The message of the gospel of Jesus Christ is full of audacious and unreasonable claims. It starts with the assertion we are all evil by nature and deserve a short miserable life, a long painful death, followed by eternity in Hell. Then He claims to be the only escape from that fate, regardless of where and when one was born. He lived a sinless life, died in our place, and has risen from the dead. Now He lives in each of our hearts, if we accept His teachings. These claims are ludicrous from the standpoint of human logic.
Most humans living at any time since Jesus’ days on earth have predictably rejected these claims. Unless you live a sheltered existence, most people you know will also reject them. Plenty will claim to accept portions of them, or try to find parallels in their own beliefs as grounds for some sort of kinship in spirit, but that is not possible. God says, “This is true,” and anything but “this” is a lie and is sin.
This kind of exclusionary claim raises people’s hackles. It makes folks treat us as enemies. It polarizes everyone and everything, no middle ground. This is the fire Jesus spoke of and the fire consumed His life in a baptism of suffering.

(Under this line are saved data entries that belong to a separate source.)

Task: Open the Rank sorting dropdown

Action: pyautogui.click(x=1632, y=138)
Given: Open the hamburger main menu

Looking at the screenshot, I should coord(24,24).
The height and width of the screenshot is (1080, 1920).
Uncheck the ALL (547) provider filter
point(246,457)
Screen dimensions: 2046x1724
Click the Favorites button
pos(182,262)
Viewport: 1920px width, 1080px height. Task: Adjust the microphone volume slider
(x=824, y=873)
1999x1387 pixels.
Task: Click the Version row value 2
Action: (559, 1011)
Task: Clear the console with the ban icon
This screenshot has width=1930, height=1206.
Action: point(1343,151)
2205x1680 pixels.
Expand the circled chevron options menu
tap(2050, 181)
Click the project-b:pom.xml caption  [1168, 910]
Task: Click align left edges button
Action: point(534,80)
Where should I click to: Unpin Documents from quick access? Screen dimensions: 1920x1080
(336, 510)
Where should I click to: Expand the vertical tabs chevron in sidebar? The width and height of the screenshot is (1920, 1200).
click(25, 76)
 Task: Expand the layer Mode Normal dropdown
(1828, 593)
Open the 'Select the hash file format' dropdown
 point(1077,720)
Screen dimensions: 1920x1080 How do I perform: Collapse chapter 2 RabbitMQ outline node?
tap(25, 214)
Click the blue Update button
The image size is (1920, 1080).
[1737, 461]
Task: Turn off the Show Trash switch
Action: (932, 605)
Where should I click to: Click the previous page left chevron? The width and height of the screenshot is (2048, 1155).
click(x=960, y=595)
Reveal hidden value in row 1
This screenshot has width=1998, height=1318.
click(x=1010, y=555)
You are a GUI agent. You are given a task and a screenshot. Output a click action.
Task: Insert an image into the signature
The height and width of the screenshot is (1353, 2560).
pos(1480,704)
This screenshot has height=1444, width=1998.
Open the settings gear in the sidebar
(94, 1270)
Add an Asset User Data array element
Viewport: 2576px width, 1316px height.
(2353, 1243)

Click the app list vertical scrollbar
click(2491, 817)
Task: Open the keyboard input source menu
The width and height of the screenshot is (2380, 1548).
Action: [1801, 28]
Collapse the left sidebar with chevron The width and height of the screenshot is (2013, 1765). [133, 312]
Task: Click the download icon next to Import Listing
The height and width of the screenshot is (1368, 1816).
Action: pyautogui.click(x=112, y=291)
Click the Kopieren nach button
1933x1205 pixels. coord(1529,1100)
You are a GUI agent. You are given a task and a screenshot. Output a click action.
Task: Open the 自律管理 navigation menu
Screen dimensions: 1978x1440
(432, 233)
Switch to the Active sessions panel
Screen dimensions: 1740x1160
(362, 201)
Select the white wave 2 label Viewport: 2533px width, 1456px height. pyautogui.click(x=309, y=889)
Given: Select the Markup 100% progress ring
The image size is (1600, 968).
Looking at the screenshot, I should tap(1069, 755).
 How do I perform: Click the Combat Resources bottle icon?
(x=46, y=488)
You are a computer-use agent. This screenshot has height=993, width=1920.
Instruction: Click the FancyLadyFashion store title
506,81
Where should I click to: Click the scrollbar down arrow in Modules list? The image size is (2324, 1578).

He came to bring peace between God and man, not between man and man. You don’t have to be confrontational and harsh to make enemies. Just love people the way Jesus loves them: enough to tell them the truth.
That same fire Jesus brought is a fire which cleanses souls from sin, a fire which gives new life, a fire which burns within to express His truth in how we live and speak. Do you stoke that fire, or do you quench it?